TASK REQUIREMENTS: From the records below, copy out exactly the lines from the one containing "About Us (56, 1584)" to the one containing "Fund Login (341, 10)", both included. Add nothing else.

GIVEN DATA:
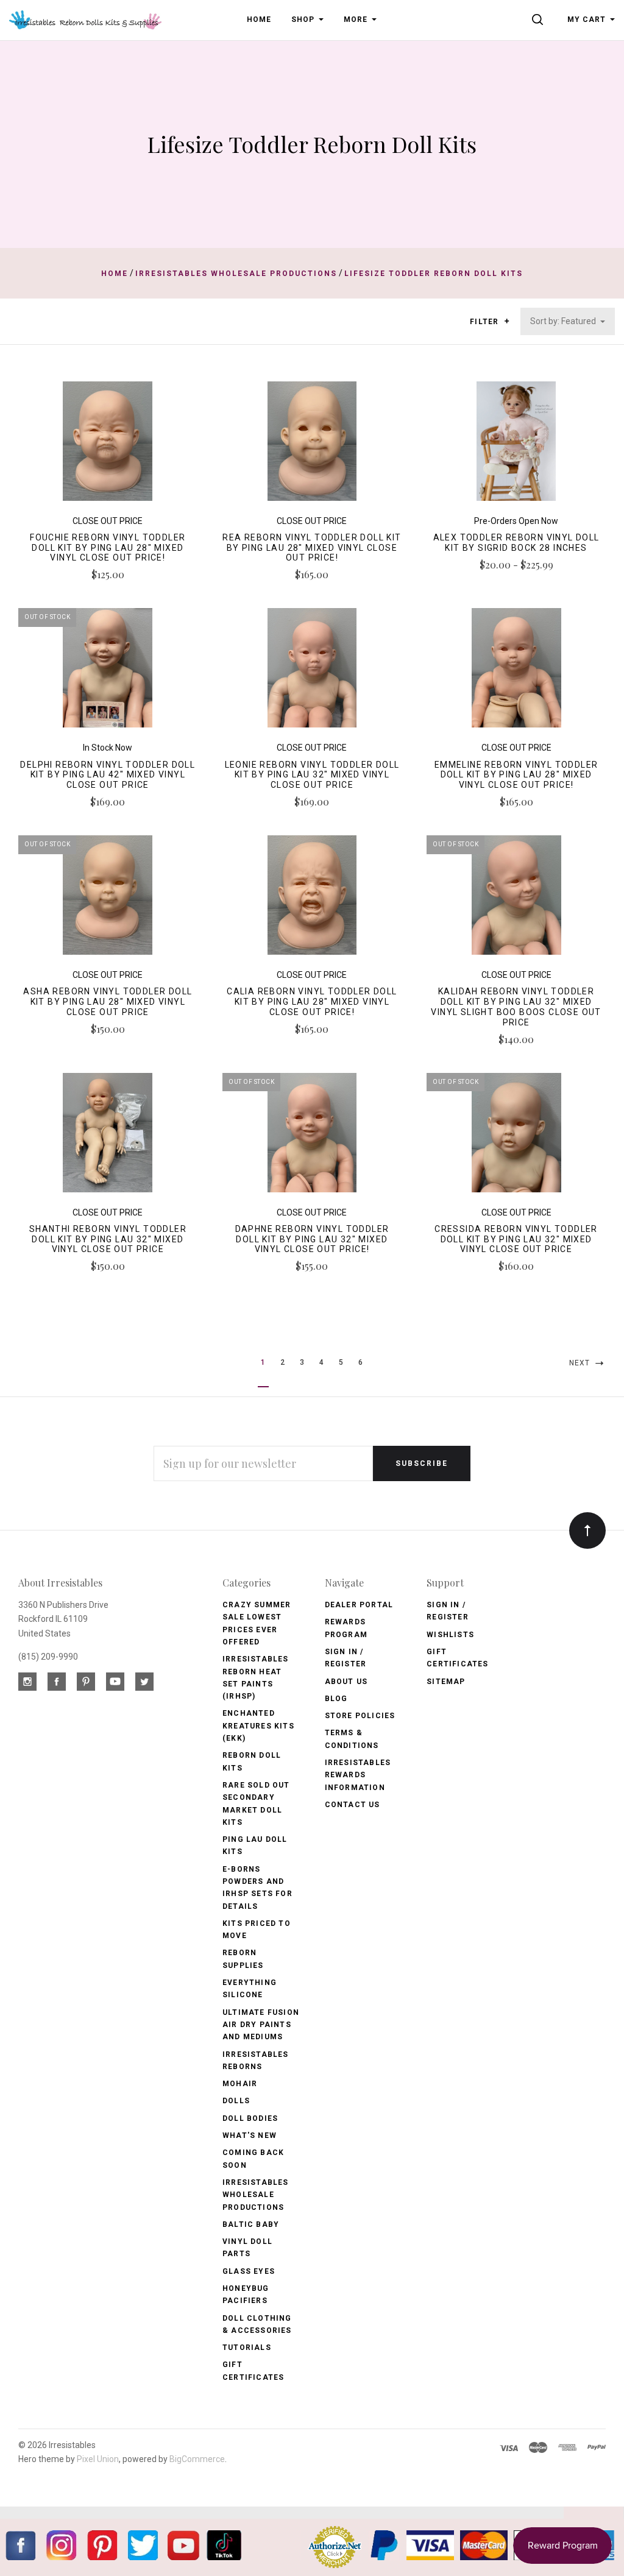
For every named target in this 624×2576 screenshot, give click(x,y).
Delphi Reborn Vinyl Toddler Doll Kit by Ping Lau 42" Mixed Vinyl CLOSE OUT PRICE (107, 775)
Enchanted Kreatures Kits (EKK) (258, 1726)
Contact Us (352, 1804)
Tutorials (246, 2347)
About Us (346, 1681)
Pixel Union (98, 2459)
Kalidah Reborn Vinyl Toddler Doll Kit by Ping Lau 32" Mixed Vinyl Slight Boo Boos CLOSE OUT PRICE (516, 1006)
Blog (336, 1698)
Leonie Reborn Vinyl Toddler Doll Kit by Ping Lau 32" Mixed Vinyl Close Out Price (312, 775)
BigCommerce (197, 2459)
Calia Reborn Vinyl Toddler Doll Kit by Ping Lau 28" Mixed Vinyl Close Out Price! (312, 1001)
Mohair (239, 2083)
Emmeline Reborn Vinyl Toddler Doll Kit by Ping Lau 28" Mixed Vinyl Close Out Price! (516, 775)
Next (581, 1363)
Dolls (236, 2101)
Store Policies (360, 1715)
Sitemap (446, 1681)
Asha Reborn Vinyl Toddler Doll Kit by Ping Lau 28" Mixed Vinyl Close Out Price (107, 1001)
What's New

---

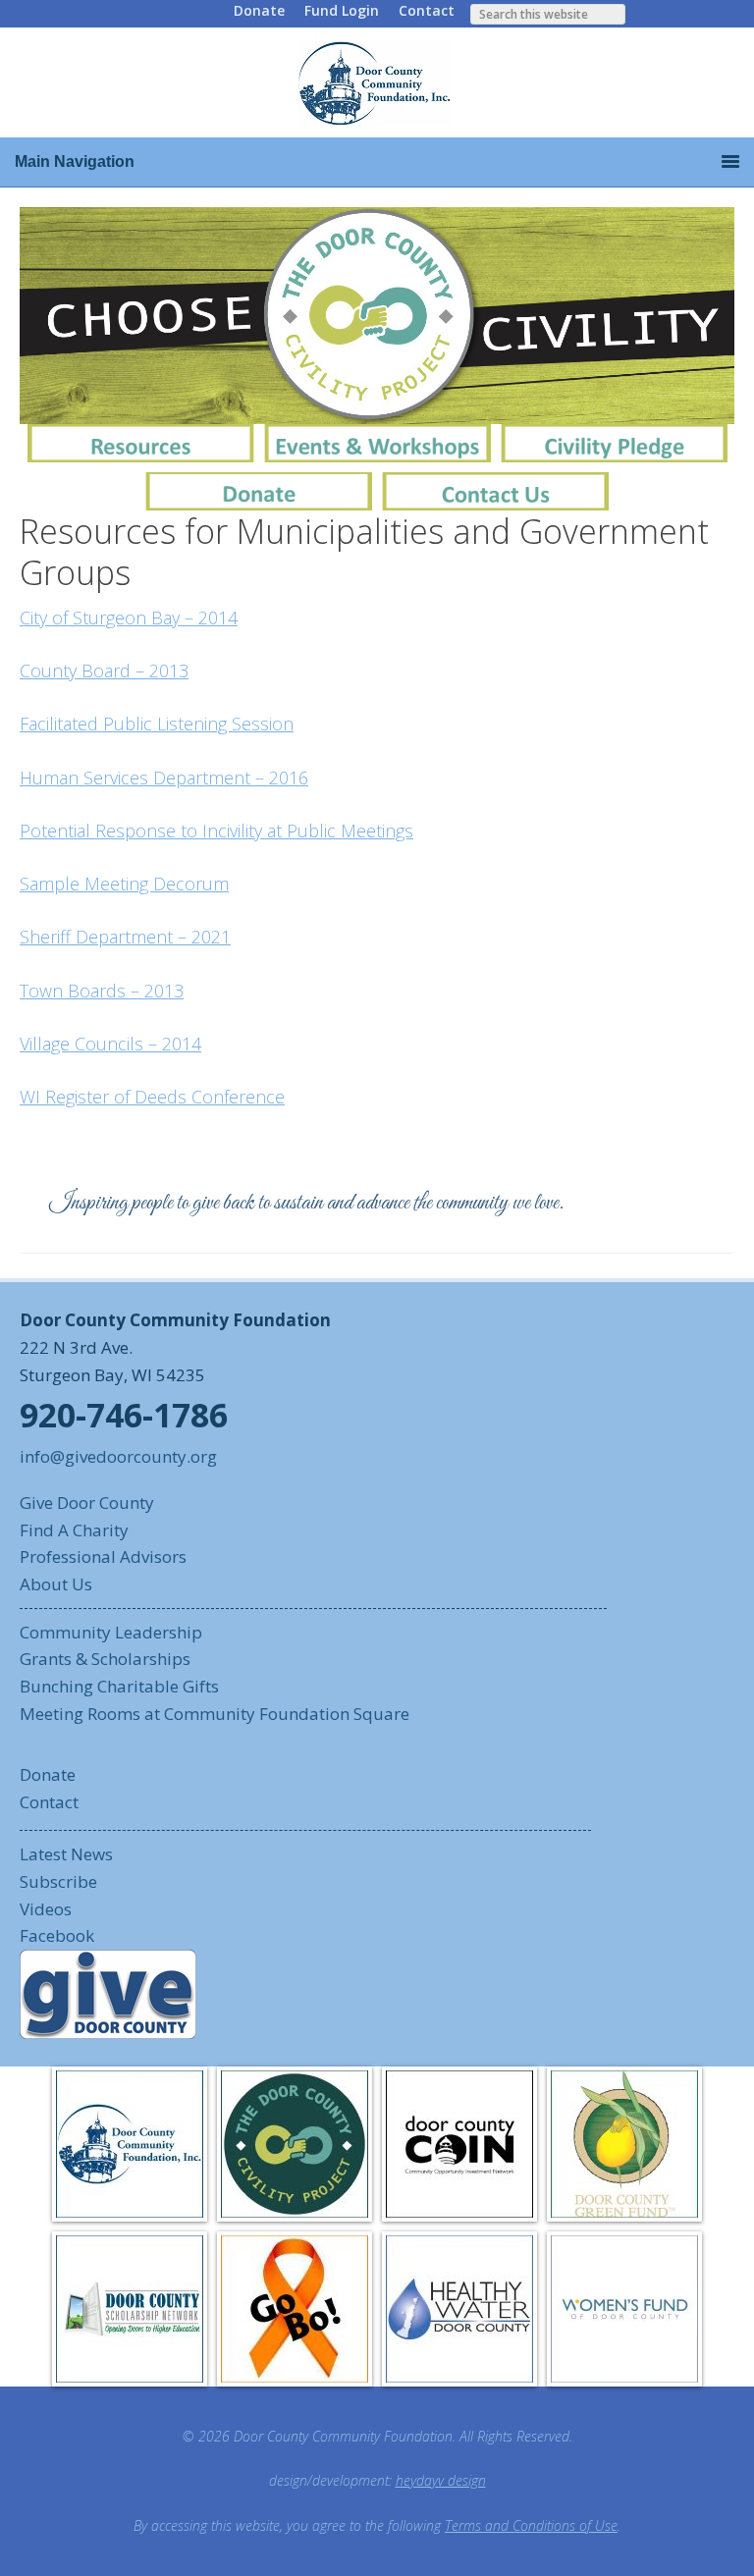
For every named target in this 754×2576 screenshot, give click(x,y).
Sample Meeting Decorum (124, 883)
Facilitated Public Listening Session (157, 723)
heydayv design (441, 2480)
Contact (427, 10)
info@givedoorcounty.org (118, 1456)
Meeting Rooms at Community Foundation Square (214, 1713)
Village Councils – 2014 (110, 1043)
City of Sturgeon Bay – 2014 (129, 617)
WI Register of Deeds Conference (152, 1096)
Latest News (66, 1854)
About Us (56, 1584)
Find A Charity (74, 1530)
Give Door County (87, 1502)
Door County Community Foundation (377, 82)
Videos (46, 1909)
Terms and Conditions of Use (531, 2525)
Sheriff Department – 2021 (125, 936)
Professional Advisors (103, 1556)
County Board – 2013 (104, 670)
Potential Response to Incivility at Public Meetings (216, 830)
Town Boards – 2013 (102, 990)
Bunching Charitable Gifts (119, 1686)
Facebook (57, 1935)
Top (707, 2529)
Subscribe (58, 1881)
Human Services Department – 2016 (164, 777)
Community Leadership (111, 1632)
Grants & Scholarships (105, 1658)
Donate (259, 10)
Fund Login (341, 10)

EXPECTED OUTPUT:
About Us (56, 1584)
Find A Charity (74, 1530)
Give Door County (87, 1502)
Door County Community Foundation (377, 82)
Videos (46, 1909)
Terms and Conditions of Use (531, 2525)
Sheriff Department – 2021 (125, 936)
Professional Advisors (103, 1556)
County Board – 2013 (104, 670)
Potential Response to Incivility at Public Meetings (216, 830)
Town Boards – 2013 (102, 990)
Bunching Charitable Gifts (119, 1686)
Facebook (57, 1935)
Top (707, 2529)
Subscribe (58, 1881)
Human Services Department – 2016 (164, 777)
Community Leadership (111, 1632)
Grants & Scholarships (105, 1658)
Donate (259, 10)
Fund Login (341, 10)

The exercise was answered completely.